Simply take you e'er idea almost how quickly Geekbook checks availability of username by searching millions of username registered with it. In that location are many ways to do this job –

Linear search : Bad thought!
Binary Search : Store all username alphabetically and compare entered username with centre one in list, If information technology matched, then username is taken otherwise figure out, whether entered username will come earlier or later middle one and if it volition come after, fail all the usernames before middle one(inclusive). Now search after middle one and repeat this procedure until you got a match or search end with no match. This technique is improve and promising simply still it requires multiple steps.
But, there must be something better!!

Blossom Filter is a data structure that can do this task.
For understanding flower filters, you must know what is hashing. A hash function takes input and outputs a unique identifier of fixed length which is used for identification of input.

What is Bloom Filter?

A Bloom filter is a infinite-efficient probabilistic data structure that is used to test whether an element is a member of a fix. For example, checking availability of username is gear up membership problem, where the set is the listing of all registered username. The price we pay for efficiency is that information technology is probabilistic in nature that ways, in that location might be some False Positive results. Simulated positive means, it might tell that given username is already taken but actually information technology'due south not.
Interesting Properties of Flower Filters

Dissimilar a standard hash table, a Bloom filter of a fixed size tin stand for a set with an arbitrarily large number of elements.
Calculation an element never fails. Nonetheless, the fake positive charge per unit increases steadily every bit elements are added until all bits in the filter are set up to one, at which signal all queries yield a positive result.
Bloom filters never generatefalse negative consequence, i.east., telling y'all that a username doesn't be when it actually exists.
Deleting elements from filter is not possible because, if we delete a single element by clearing bits at indices generated by k hash functions, it might cause deletion of few other elements. Example – if we delete "geeks" (in given example below) by clearing scrap at 1, four and 7, nosotros might end up deleting "nerd" as well Considering flake at alphabetize 4 becomes 0 and bloom filter claims that "nerd" is not present.

Working of Bloom Filter

A empty bloom filter is a bit array of m bits, all set to zero, like this –

empty_bit_array

We need k number of hash functions to calculate the hashes for a given input. When nosotros want to add an item in the filter, the $.25 at thousand indices h1(x), h2(10), … hk(x) are fix, where indices are calculated using hash functions.
Example – Suppose we want to enter "geeks" in the filter, we are using 3 hash functions and a bit array of length 10, all set to 0 initially.

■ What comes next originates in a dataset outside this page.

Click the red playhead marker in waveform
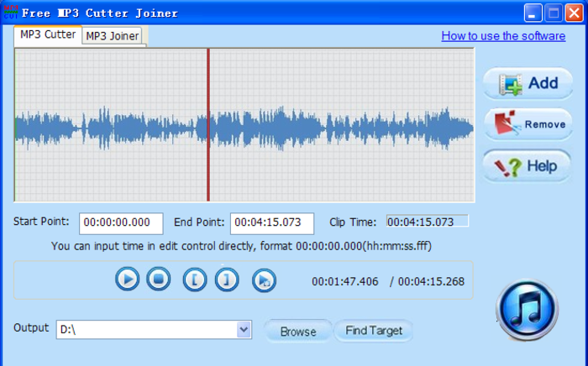This screenshot has width=588, height=366. (208, 126)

Kickoff we'll calculate the hashes as follows:

h1("geeks") % ten = one h2("geeks") % 10 = 4 h3("geeks") % 10 = 7

Notation: These outputs are random for explanation only.
Now we will fix the bits at indices i, 4 and 7 to 1

geeks

Again we want to enter "nerd", similarly, we'll calculate hashes

h1("nerd") % 10 = three h2("nerd") % x = five h3("nerd") % 10 = 4

Gear up the $.25 at indices three, 5 and 4 to 1

nerd

Now if we want to check "geeks" is nowadays in filter or not. We'll do the same process but this time in opposite social club. We calculate respective hashes using h1, h2 and h3 and check if all these indices are set to 1 in the fleck assortment. If all the bits are ready and then nosotros can say that "geeks" is probably present. If whatsoever of the chip at these indices are 0 and so "geeks" is definitely non present.

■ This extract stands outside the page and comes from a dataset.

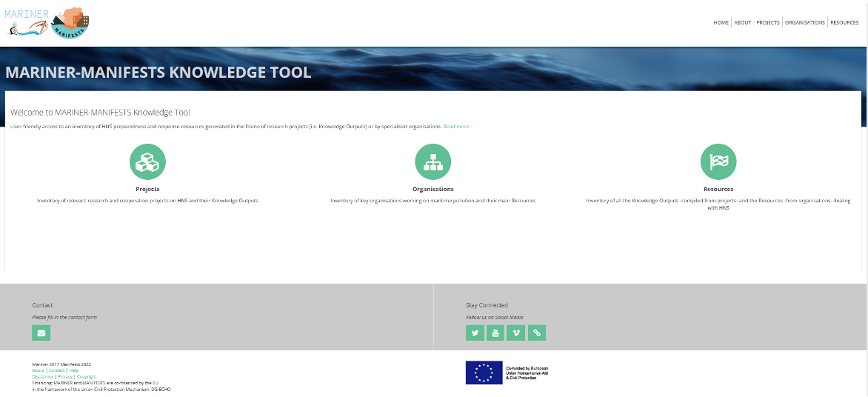868x397 pixels.
Task: Click the Projects cubes icon
Action: click(147, 161)
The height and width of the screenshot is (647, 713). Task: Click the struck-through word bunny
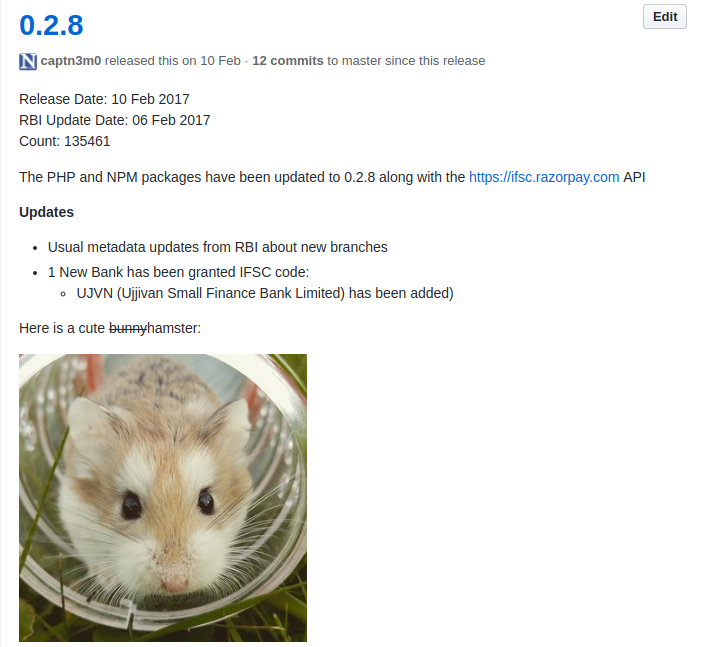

Faux Positive in Bloom Filters

The question is why we said "probably nowadays", why this uncertainty. Let'south empathise this with an example. Suppose we desire to check whether "cat" is present or not. We'll calculate hashes using h1, h2 and h3

h1("true cat") % 10 = 1 h2("cat") % 10 = 3 h3("cat") % 10 = 7

If nosotros cheque the bit array, $.25 at these indices are gear up to one simply we know that "true cat" was never added to the filter. Bit at index 1 and seven was fix when we added "geeks" and fleck iii was ready we added "nerd".

cat

Then, because bits at calculated indices are already set by some other particular, blossom filter erroneously claims that "cat" is present and generating a false positive outcome. Depending on the application, information technology could be huge downside or relatively okay.
We can control the probability of getting a false positive by controlling the size of the Flower filter. More space ways fewer simulated positives. If we want to decrease probability of imitation positive result, we have to use more number of hash functions and larger flake assortment. This would add latency in addition to the item and checking membership.
Operations that a Flower Filter supports

insert(10) : To insert an element in the Flower Filter.
lookup(x) : to check whether an element is already present in Flower Filter with a positive false probability.

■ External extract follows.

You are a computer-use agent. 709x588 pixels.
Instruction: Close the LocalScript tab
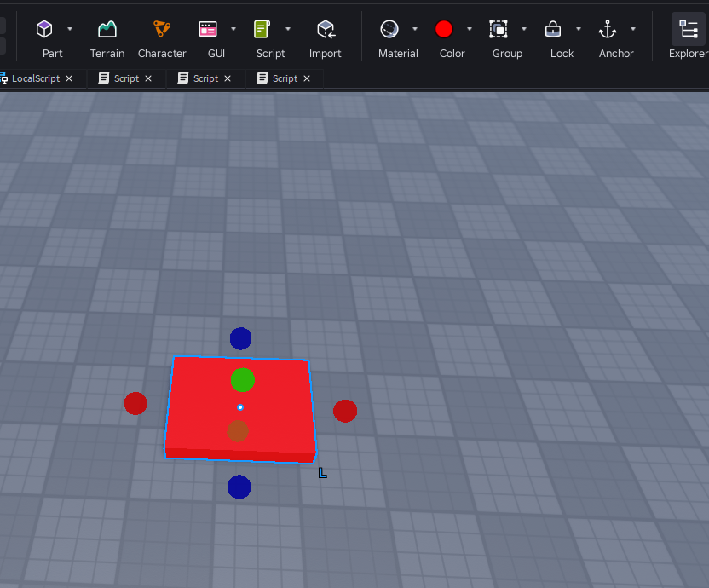(69, 78)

Annotation : Nosotros cannot delete an element in Bloom Filter.
Probability of Faux positivity: Let k be the size of bit array, thousand exist the number of hash functions and n be the number of expected elements to be inserted in the filter, and then the probability of false positive p can exist calculated as:

$P=\left ( 1-\left [ 1- \frac {1}{m} \right ]^{kn} \right )^k$

Size of Bit Array: If expected number of elements n is known and desired imitation positive probability is p then the size of fleck assortment m can be calculated as :

$m= -\frac {n\ln P}{(ln 2)^2}$

Optimum number of hash functions: The number of hash functions k must be a positive integer. If yard is size of bit assortment and n is number of elements to be inserted, then 1000 can be calculated as :

$k= \frac {m}{n} ln 2$

Infinite Efficiency

If nosotros desire to store large list of items in a set for purpose of set membership, we can store information technology in hashmap, tries or uncomplicated array or linked listing. All these methods require storing detail itself, which is not very memory efficient. For case, if nosotros want to store "geeks" in hashmap nosotros have to store actual string " geeks" equally a key value pair {some_key : "geeks"}.
Flower filters do not store the data item at all. Equally we accept seen they use bit array which allow hash standoff. Without hash standoff, it would not exist compact.

Choice of Hash Role

The hash function used in bloom filters should be contained and uniformly distributed. They should be fast as possible. Fast unproblematic not cryptographic hashes which are independent enough include murmur, FNV series of hash functions and Jenkins hashes.
Generating hash is major operation in bloom filters. Cryptographic hash functions provide stability and guarantee only are expensive in calculation. With increment in number of hash functions k, bloom filter become tiresome. All though not-cryptographic hash functions practise not provide guarantee only provide major functioning improvement.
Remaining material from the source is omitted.